::: Source

PRETTY LIGHTS: More Important Than Jordan – [B.Getz on JamBase- June 2009]

cover photo: Roger Gupta

 

originally published on JamBase

 

Derek Vincent Smith has started a fire. As Pretty Lights, the producer-wunderkind has embarked on a mission for world domination. Releasing two full-length albums online, both totally free, like a slow, churning, smoldering blaze, the phenomenon began to spread. By Thanksgiving of 2008, it had built to a five-alarm inferno. Filthy breaks, glitchy broken-beat, crunkadelic juno-bass and ethereal soundscapes wrought with a kaleidoscope palette of emotions had taken the ever growing massive by storm.

The mind of Derek Vincent Smith is a myriad of boom-bap, jazzy daydreams, tech-step nightmares, computer turntablism and manic beat mining. While his choice samples, drum breaks, melodies and composition are really medium fare, it is how he applies these elements that separates Pretty Lights from the proverbial pack.

Beginning with 2006’s inviting Taking Up Your Precious Time, which was initially downloaded 5,000 times, the number reached 50,000 on the heels of his ambitious sophomore effort, the album that set off the explosion. A two set, 26-track monster, Filling Up The City Skies triumphantly announced Smith’s vision as more than just fun on a Mac or head-nodders for the crew cipher. This indeed was artistic vision, a manifest destiny.

For both albums, Smith enlisted a variety of styles and influences while tapping into different genres, although the core Pretty Lights sound has remained throughout. The producer’s double-disc Filling Up The City Skies maintains laid-back, introspective vibrations, working well-laced jazzy horns and psychedelic guitars over lush, erotic atmospherics. The songs are often strange amalgamations of styles, where tracks begin and end somewhere near the same point, with a strolling down-tempo drum track, programmed synth/keyboard effects and cloud-formed, slowly unfolding, dub-influenced bass lines.

 

Part of what makes each song a different experience is the direction of effects in layering the aural emotions. In the age of Ableton, Fruity Loops and the Mac-book selector, a new frontier of turntablism and production has risen. Smith is a beatsmith at the forefront of this movement. Despite his prodigious talents and incredible rise to fame, the Pretty Lights project is of humble bedroom beginnings.

Growing up, Smith learned the basics on bass and flute, but as he reached adolescence and beyond, hip-hop became his passion. His Ft. Collins, Colorado high school crew competed amongst themselves to arrange the hottest beats using the constantly evolving computer technologies. Today, his set-up doesn’t include any wheels of steel, but instead a laptop and a device that remains the secret to his illness, the Monome 128. Hovering over a grid of countless buttons and knobs used to manipulate and interface with prerecorded tracks, Smith is the master of this domain.

“I really haven’t had any musical training at all in the traditional sense. Everything that has to do with music that I know, I taught myself, from the instruments I play to all the recording gear and software I use,” says Smith. “I started making hip-hop beats in high school, but my production style really started to develop when I began acting as audio engineer/producer for the bands I played in through the years. Then, eventually I worked at a pro recording studio as a self-taught engineer/producer. Something about making hip-hop beats while also producing records for bands and working with live musicians helped to forge my own style of production.”

::::::

> Goals
a) Reproduce a passage from the Pretty Lights article, beginning at the words "PRETTY LIGHTS: More" and stopping after the words "massive by storm.".
b) Answer these questions from the Pretty Lights article:
(i) How many times was Taking Up Your Precious Time initially downloaded?
(ii) How many tracks does Filling Up The City Skies contain?
(iii) In which Colorado town did Smith's high school crew compete to arrange beats?
The data that follows is separate from the Pretty Lights article.

::: Supplied data

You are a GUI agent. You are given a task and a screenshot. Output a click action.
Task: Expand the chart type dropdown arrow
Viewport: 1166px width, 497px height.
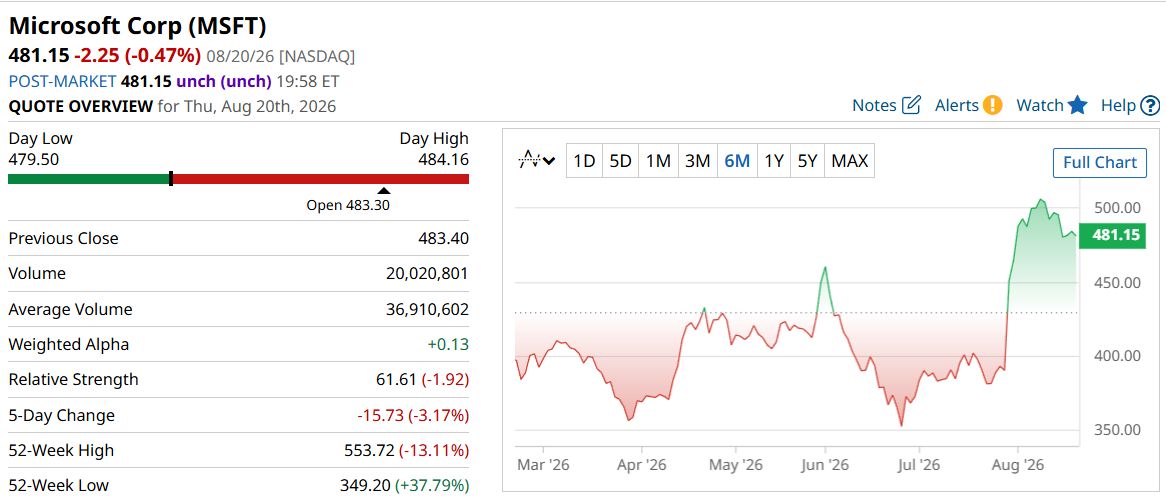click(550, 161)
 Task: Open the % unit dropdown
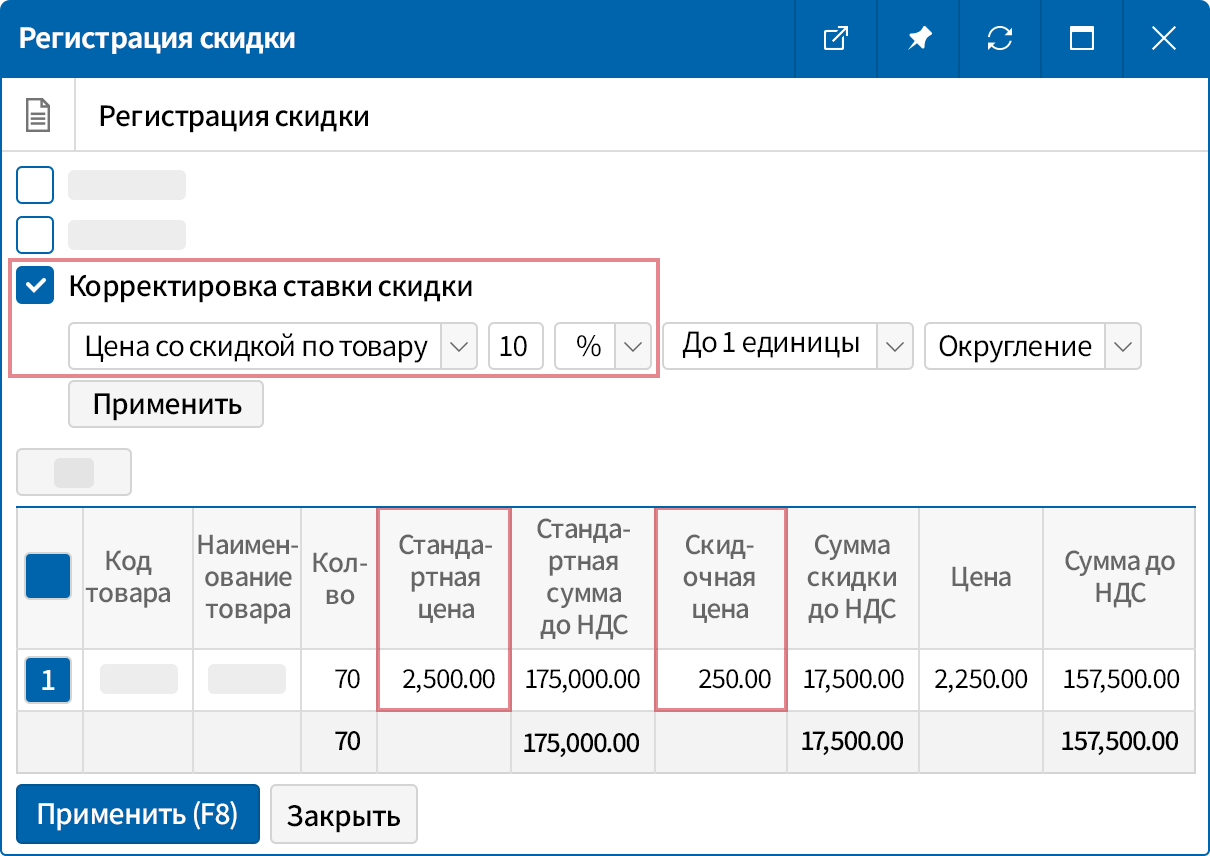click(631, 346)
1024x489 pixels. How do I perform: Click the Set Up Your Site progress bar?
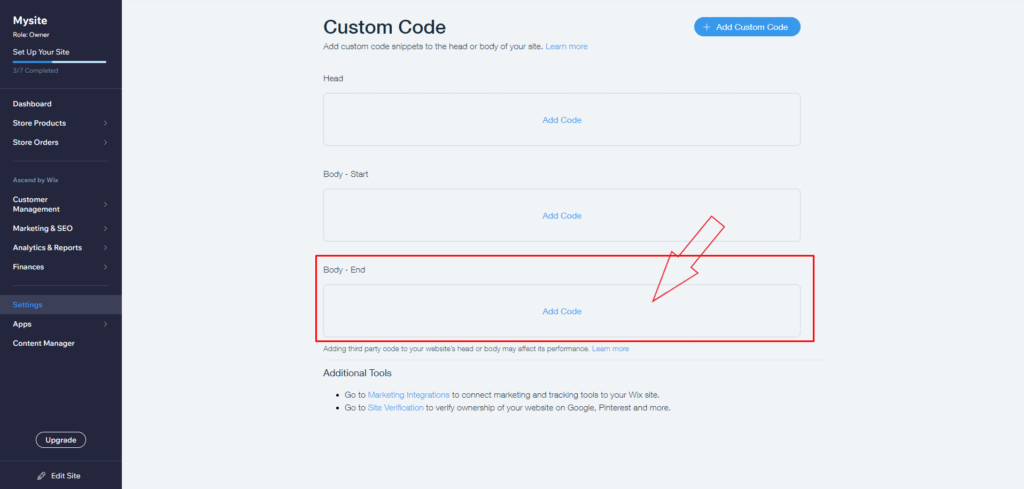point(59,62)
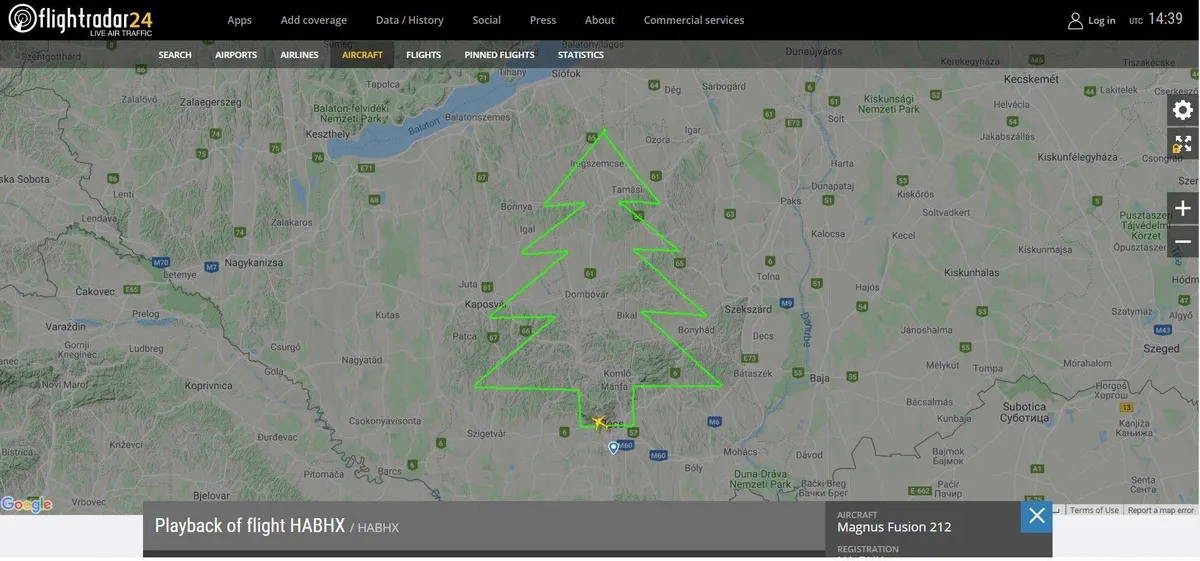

::::::
::: Supplied data

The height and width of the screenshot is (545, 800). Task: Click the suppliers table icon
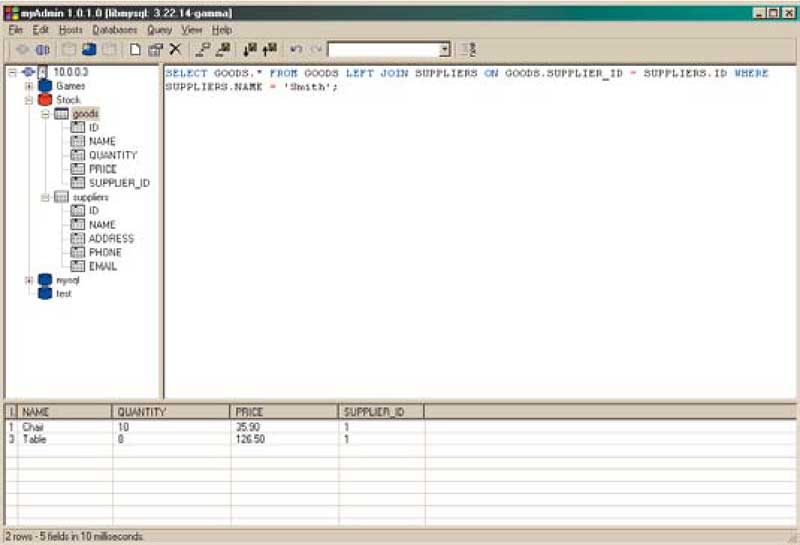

::::::

> The responses
a)
PRETTY LIGHTS: More Important Than Jordan – [B.Getz on JamBase- June 2009]

cover photo: Roger Gupta

 

originally published on JamBase

 

Derek Vincent Smith has started a fire. As Pretty Lights, the producer-wunderkind has embarked on a mission for world domination. Releasing two full-length albums online, both totally free, like a slow, churning, smoldering blaze, the phenomenon began to spread. By Thanksgiving of 2008, it had built to a five-alarm inferno. Filthy breaks, glitchy broken-beat, crunkadelic juno-bass and ethereal soundscapes wrought with a kaleidoscope palette of emotions had taken the ever growing massive by storm.

b)
(i) 5,000 times
(ii) 26 tracks
(iii) Ft. Collins